▸ QUESTIONS
- A) Translate this sentence from the Kyle Schwarber article into Spanish: "Schwarber was born in Middletown, Ohio and grew up a Cincinnati Reds fan."
- B) Write out everything in the Kyle Schwarber article from "Kyle Schwarber will" down to "of Fame backstop.".

Before Cubs, Kyle Schwarber was a high school singer, football player

Kyle Schwarber will go down in Cubs lore for his dramatic return from a torn ACL and LCL in time for the 2016 World Series. Despite not facing big league pitching in six months, the catcher-turned-left fielder put on a hitting clinic that series.

Schwarber hit .412 in five games, which includes the rally-inducing single to leadoff the 10th inning of Game 7. That game, of course, was played in Cleveland, which is a perfect Segway for a few off-the-field facts about the Cubs slugger.

1. Schwarber was born in Middletown, Ohio and grew up a Cincinnati Reds fan. As a former catcher, his role model was Johnny Bench — the Reds Hall of Fame backstop.

2. Schwarber attended Middletown High School, where he was a linebacker on the football team. Here’s a legendary photo of him trying to tackle future Ohio State quarterback and NFL wide receiver, Braxton Miller.

3. Not only was he an athlete in high school, but Schwarber was also a member of his school’s show choir. You need this content in your life, and I’m happy to provide it to you.

There’s Schwarber, front and a bit off-center:

For good measure, the Cubs had Schwarber and other players reenact the performance back in 2016 — with future manager David Ross taking a playful shot at Schwarber:

Like I said, you need this content.

4. Schwarber has one brother and three sisters. His dad is a retired police chief, a big inspiration for the Schwarber’s Neighborhood Heroes campaign — which recognizes first responders and their sacrifices.

▸ RECORDS
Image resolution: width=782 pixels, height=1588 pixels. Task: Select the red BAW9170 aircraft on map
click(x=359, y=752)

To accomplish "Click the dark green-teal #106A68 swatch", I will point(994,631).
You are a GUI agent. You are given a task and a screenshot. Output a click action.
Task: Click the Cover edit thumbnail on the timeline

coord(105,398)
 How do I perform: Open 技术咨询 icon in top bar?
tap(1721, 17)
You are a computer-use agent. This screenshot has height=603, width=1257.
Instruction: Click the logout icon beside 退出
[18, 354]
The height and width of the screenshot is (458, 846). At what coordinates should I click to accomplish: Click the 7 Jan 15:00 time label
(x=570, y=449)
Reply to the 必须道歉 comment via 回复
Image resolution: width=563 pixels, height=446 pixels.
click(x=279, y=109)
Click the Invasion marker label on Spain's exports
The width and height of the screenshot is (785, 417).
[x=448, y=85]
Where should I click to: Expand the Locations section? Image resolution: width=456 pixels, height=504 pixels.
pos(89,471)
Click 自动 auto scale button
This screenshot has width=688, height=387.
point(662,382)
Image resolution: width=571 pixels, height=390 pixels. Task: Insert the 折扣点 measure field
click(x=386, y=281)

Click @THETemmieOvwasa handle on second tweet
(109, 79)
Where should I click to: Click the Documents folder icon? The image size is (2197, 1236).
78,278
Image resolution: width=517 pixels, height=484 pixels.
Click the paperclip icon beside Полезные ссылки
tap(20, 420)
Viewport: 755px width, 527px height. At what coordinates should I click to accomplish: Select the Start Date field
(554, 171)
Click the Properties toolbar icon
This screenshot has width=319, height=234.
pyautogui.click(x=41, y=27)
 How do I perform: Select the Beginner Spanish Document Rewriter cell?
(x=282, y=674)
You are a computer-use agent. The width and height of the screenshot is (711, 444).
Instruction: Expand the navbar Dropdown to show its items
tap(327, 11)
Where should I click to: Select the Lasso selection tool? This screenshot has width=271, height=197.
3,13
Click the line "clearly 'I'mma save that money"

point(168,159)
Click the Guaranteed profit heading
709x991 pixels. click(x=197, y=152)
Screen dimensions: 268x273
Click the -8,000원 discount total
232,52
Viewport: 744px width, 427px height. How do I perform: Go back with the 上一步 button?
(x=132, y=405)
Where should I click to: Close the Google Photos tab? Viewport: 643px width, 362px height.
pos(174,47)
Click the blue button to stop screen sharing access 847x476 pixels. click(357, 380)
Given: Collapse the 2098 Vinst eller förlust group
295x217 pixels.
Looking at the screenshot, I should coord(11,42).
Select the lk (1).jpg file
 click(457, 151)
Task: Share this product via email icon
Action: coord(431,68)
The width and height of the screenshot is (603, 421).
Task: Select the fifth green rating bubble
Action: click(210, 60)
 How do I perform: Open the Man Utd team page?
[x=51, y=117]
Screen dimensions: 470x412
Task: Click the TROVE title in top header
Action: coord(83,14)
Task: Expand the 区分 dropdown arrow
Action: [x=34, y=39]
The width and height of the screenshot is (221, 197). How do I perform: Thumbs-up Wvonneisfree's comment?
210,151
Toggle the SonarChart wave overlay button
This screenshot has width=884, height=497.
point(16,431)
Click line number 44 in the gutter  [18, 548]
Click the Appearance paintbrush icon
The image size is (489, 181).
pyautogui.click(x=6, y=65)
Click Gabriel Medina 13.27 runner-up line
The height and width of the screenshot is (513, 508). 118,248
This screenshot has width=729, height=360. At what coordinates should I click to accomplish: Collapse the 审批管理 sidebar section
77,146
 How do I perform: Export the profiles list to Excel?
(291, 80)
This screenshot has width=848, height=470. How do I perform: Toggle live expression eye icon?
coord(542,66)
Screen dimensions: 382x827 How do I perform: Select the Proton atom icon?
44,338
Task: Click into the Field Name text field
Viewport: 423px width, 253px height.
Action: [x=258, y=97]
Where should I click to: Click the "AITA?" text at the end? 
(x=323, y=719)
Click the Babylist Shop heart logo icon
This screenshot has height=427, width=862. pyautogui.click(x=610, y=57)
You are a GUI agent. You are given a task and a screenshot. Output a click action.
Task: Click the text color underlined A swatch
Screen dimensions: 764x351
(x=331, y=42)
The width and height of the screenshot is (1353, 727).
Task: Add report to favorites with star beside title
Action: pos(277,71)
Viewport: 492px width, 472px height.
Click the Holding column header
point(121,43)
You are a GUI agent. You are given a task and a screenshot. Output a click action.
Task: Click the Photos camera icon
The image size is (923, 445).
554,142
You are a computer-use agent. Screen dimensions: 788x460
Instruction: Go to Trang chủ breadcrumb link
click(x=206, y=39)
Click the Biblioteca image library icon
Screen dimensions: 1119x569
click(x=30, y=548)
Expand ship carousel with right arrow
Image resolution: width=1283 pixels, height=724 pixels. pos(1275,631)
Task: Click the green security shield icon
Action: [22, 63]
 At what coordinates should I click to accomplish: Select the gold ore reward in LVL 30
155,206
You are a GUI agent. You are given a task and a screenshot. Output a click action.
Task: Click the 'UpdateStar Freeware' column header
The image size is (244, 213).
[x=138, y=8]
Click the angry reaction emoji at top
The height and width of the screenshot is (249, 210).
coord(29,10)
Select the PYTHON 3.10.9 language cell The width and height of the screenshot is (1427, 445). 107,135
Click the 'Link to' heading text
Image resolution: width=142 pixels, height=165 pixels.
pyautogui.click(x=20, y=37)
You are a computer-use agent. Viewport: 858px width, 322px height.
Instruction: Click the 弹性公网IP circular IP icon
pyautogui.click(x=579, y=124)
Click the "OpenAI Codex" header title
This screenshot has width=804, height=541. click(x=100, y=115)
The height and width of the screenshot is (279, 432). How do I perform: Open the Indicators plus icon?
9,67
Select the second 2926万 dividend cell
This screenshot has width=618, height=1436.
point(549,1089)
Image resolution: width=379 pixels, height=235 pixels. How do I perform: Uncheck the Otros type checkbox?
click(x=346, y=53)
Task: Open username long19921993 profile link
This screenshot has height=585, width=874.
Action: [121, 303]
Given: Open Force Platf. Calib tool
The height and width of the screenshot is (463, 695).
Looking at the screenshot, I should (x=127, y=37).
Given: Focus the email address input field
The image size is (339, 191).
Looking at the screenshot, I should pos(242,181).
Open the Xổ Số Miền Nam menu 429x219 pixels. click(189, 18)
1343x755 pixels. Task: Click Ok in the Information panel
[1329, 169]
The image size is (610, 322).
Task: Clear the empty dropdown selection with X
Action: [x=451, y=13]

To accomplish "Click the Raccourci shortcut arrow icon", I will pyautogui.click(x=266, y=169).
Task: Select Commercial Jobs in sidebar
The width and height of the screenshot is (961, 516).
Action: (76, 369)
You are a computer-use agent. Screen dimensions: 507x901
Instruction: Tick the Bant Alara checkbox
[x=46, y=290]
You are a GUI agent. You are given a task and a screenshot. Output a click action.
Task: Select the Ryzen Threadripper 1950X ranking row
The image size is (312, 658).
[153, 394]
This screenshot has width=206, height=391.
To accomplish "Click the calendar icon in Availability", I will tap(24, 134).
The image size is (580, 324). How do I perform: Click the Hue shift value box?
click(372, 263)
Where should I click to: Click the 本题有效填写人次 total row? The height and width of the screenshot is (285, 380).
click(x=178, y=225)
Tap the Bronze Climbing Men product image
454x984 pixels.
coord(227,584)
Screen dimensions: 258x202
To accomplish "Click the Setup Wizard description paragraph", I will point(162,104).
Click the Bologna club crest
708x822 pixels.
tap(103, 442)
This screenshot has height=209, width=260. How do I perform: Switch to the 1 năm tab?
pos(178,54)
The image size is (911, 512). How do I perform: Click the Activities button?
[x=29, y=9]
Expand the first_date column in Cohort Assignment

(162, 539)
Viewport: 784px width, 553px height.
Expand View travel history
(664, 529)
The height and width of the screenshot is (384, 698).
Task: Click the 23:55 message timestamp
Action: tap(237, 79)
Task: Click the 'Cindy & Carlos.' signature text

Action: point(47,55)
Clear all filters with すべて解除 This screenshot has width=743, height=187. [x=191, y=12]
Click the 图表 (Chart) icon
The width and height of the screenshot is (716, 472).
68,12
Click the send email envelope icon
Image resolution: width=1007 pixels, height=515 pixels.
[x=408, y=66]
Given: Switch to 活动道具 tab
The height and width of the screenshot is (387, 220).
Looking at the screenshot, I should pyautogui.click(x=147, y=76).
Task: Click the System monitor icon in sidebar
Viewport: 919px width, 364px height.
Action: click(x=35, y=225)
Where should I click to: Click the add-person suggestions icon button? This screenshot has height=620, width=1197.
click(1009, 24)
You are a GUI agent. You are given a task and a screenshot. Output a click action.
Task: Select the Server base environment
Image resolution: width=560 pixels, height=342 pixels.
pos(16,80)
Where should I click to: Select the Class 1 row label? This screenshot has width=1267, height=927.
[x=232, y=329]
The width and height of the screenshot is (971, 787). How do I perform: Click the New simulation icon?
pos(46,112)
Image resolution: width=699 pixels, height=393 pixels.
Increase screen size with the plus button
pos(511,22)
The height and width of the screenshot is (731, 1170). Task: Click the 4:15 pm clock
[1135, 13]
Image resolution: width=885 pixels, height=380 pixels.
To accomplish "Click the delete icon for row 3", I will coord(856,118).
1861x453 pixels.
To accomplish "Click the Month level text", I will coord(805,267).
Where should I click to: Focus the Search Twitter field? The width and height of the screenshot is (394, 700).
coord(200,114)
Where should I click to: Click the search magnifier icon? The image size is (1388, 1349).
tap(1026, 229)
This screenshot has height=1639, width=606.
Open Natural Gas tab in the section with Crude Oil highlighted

▸ ANSWERS BY TASK
- A) Schwarber nació en Middletown, Ohio, y creció como aficionado de los Rojos de Cincinnati.

- B)
Kyle Schwarber will go down in Cubs lore for his dramatic return from a torn ACL and LCL in time for the 2016 World Series. Despite not facing big league pitching in six months, the catcher-turned-left fielder put on a hitting clinic that series.

Schwarber hit .412 in five games, which includes the rally-inducing single to leadoff the 10th inning of Game 7. That game, of course, was played in Cleveland, which is a perfect Segway for a few off-the-field facts about the Cubs slugger.

1. Schwarber was born in Middletown, Ohio and grew up a Cincinnati Reds fan. As a former catcher, his role model was Johnny Bench — the Reds Hall of Fame backstop.